#### Task instructions:
Only the lines from the one that contains "Given: Uncheck Test3" to the last line below, both included, should be transcribed. Pictures stay out of the copy.

#### Source data:

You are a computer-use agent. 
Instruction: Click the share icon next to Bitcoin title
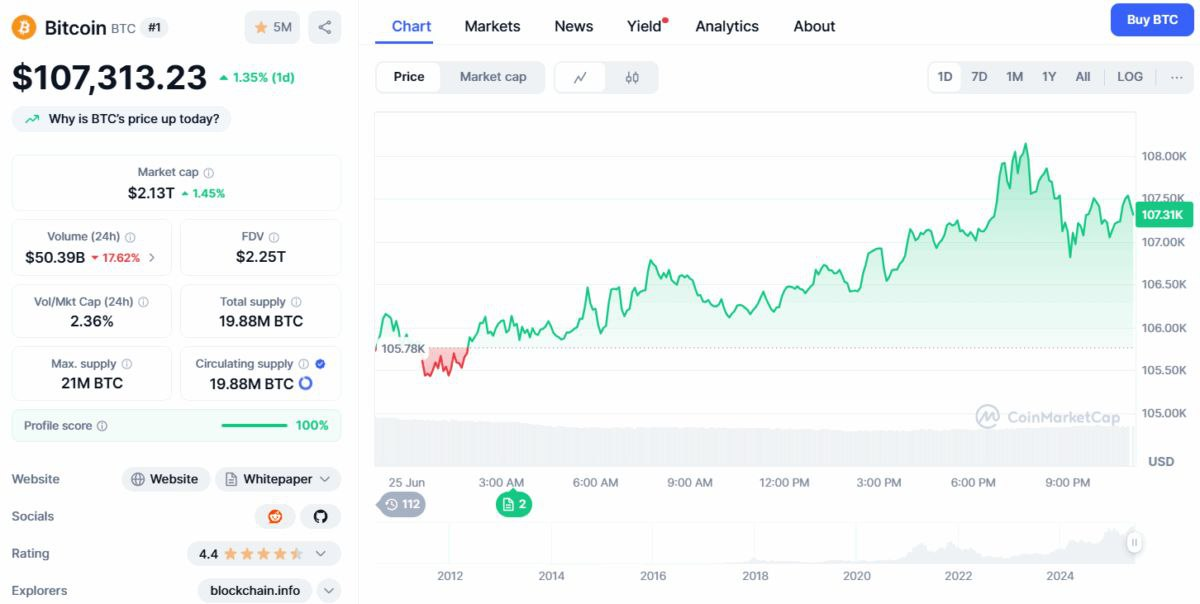point(325,27)

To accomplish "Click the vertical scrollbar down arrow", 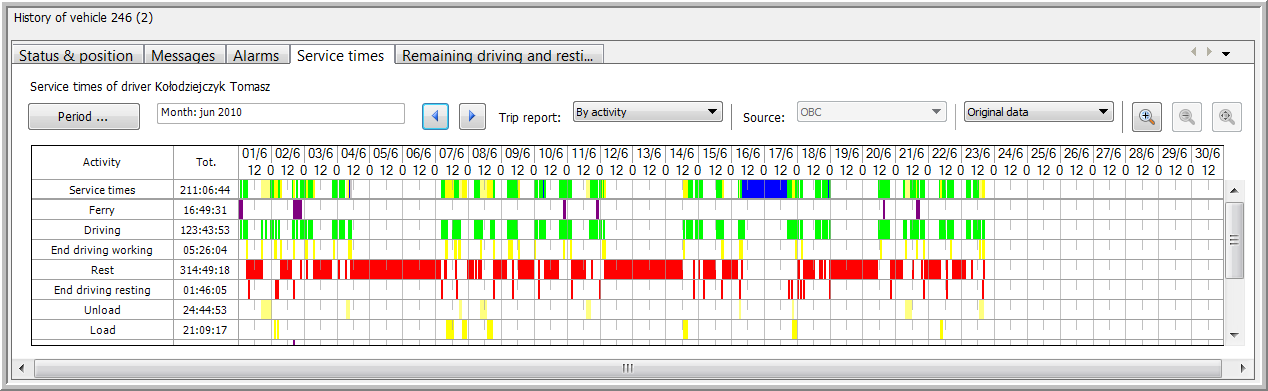I will [x=1234, y=335].
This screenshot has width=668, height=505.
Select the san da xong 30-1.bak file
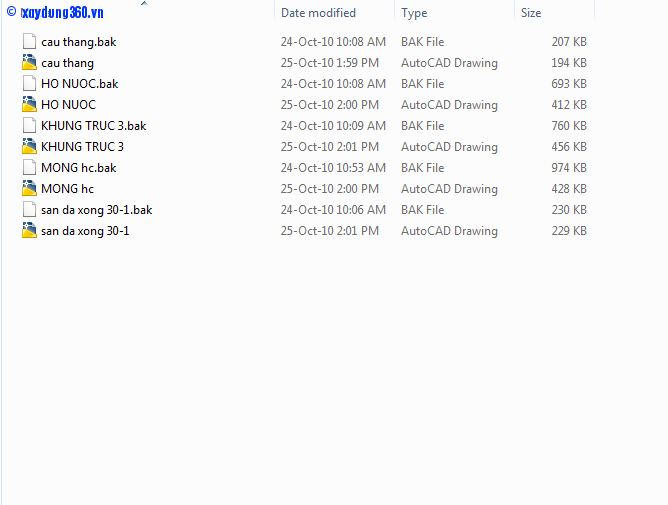coord(96,210)
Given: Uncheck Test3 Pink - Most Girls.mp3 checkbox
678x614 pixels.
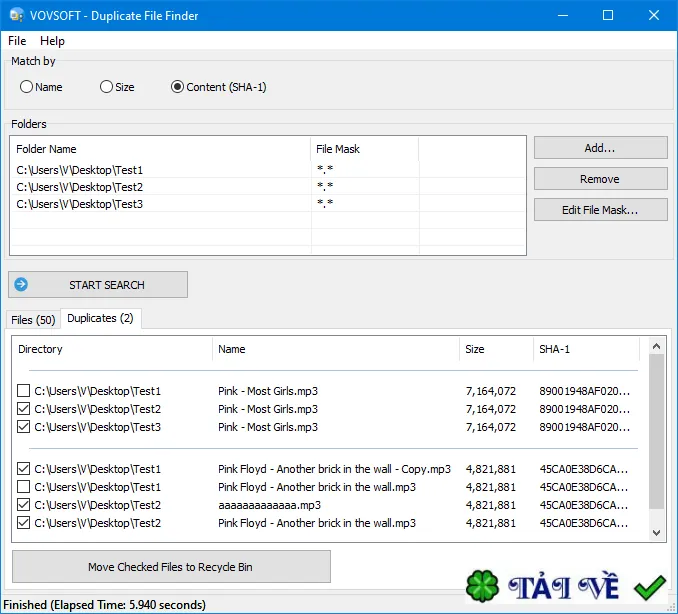Looking at the screenshot, I should click(23, 427).
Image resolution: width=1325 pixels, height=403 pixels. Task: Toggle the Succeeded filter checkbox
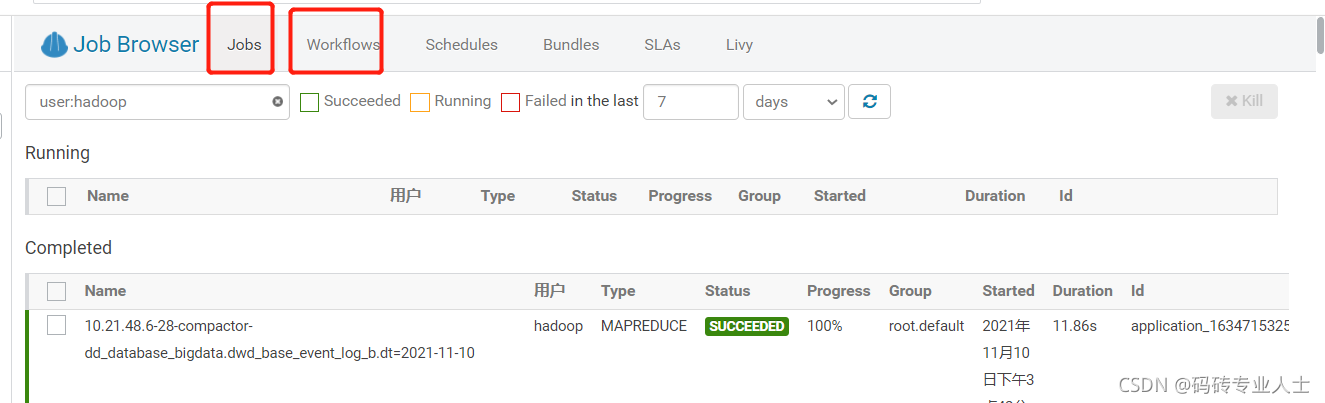(x=310, y=102)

#### Solution for this task:
Given: Uncheck Test3 Pink - Most Girls.mp3 checkbox
678x614 pixels.
Looking at the screenshot, I should click(23, 427).
Image resolution: width=1325 pixels, height=403 pixels. Task: Toggle the Succeeded filter checkbox
(x=310, y=102)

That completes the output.